Voir Canada (Procureur général) c. Johnstone, CCDP Doc. 14-3045

Les droits de la personne dans les nouvelles

  • La Cour suprême décrète que le droit de grève est protégé par la Charte, qui garantit la liberté d'expression. Voir Fédération du travail de la Saskatchewan c. Saskatchewan 2015 CSC 4
  • La Cour suprême juge que le droit des travailleurs de décider de leurs intérêts collectifs par l’intermédiaire d’un agent négociateur sans influence de l’employeur est protégé en vertu du concept de liberté d’association de la Charte. Voir Association de la police montée de l’Ontario c. Canada (Procureur général) 2015 CSC 1
  • Le cabinet d'avocats réputé Rubin Thomlinson a publié un rapport d'enquête sur les allégations de harcèlement sexuel dans l'affaire Ghomeshi. On peut lire le rapport dans son intégralité ici : http://www.cbc.radio-canada.ca/_files/cbcrc/documents/press/report-april-2015-en.pdf
  • La Cour suprême interdit la prière au début des réunions du conseil municipal.
    Mouvement laïque québécois c. Saguenay (Ville), 2015 CSC 16

Coup d'œil sur le calendrier de l'équité 2015

  • Mai – Mois du patrimoine asiatique
  • De mai à août – Événements de la Fierté partout en Ontario
  • Du 12 au 14 juin – Conférence francophone
  • Du 30 juillet au 2 août – Fin de semaine du Carnaval antillais (Caribana)
  • Du 12 au 14 août – Conférence de la Journée internationale de la jeunesse
  • Le 15 septembre – Réunion mixte des dirigeants
  • Du 6 au 8 novembre – Conférence des femmes

Événements à venir

Conférence francophone

Le Comité provincial des francophones (CPFr) est ravi d'organiser la toute première Conférence francophone du SEFPO.  Elle aura lieu à l'Hôtel Westin, à Ottawa, du 12 au 14 juin 2015.  Le thème de la conférence est « Je fais une différence en français ». 

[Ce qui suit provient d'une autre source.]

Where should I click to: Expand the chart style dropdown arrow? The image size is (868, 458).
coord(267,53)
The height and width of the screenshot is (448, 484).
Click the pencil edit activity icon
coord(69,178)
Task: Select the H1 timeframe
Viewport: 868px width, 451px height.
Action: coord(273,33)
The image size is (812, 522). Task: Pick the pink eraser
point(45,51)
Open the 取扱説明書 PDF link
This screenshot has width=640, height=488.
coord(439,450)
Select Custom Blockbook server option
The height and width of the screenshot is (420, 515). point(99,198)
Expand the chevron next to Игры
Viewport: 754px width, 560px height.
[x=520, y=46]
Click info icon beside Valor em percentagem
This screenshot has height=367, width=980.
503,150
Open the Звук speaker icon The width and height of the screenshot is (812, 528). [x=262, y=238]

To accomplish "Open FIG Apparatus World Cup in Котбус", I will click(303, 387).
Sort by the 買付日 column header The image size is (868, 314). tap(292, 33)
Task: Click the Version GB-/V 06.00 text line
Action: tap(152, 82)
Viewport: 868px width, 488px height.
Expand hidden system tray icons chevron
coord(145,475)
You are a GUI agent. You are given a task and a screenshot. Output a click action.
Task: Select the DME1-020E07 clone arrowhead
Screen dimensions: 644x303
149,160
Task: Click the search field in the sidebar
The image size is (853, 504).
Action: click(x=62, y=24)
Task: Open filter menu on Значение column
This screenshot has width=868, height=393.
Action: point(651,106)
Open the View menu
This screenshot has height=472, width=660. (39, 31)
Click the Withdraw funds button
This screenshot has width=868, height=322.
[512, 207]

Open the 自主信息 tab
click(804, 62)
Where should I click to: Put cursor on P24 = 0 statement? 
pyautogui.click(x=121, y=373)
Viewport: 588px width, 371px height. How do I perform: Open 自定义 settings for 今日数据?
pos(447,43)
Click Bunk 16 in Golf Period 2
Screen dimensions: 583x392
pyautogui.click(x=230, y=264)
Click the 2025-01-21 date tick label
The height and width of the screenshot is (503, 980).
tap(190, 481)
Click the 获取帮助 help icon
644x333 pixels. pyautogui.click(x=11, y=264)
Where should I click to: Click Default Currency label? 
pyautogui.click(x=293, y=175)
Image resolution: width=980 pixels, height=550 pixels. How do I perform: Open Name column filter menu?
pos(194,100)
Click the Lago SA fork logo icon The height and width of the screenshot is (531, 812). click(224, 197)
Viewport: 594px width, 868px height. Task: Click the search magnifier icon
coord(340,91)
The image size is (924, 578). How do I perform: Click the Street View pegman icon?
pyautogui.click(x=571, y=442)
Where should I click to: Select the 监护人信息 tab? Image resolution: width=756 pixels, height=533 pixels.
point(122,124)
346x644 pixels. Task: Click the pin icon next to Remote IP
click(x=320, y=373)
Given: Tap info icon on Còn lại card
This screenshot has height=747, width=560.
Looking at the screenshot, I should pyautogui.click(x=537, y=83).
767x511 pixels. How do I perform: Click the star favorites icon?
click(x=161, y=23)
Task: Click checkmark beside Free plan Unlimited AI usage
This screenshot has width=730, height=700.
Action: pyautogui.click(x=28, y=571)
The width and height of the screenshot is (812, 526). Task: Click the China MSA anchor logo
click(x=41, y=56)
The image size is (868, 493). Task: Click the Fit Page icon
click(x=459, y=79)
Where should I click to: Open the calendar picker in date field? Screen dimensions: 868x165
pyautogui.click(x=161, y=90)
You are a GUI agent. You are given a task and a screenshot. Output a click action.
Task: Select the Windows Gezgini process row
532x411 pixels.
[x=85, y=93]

La conférence a pour objectif d'encourager les membres francophones à s'impliquer davantage au sein de leur syndicat. L'objectif du CPFr est de voir repartir les participants avec de nouvelles idées afin qu'ils puissent mettre en œuvre des changements novateurs dans leurs sections locales et leurs communautés.  Grâce à la présence de plusieurs conférenciers éloquents, dotés d’expériences riches et diverses, la conférence promet d'être particulièrement enrichissante.  De plus, la conférence vise à aborder les sujets suivants :

  • les mythes et les réalités du déclin de la communauté francophone en Ontario;
  • le besoin de services francophones;
  • l’importance de respecter les droits des francophones; et
  • l’utilisation des services en français pour éduquer, mobiliser et habiliter les membres.

Cette conférence offrira également l'occasion de passer en revue et d'examiner les progrès du SEFPO en ce qui concerne l’offre de services en français à ses membres.

Pour tous les participants à la conférence, il s'agira d'une excellente occasion de réseauter, d'apprendre, de partager leurs expériences et, bien sûr, de s'amuser!  Les membres du comité et leurs pairs des quatre coins de la province se réuniront dans un esprit de camaraderie.  Grâce à la participation, à la ferveur et à l’inspiration collectives, cette conférence se promet d'être un événement capital pour le SEFPO et ses membres francophones.    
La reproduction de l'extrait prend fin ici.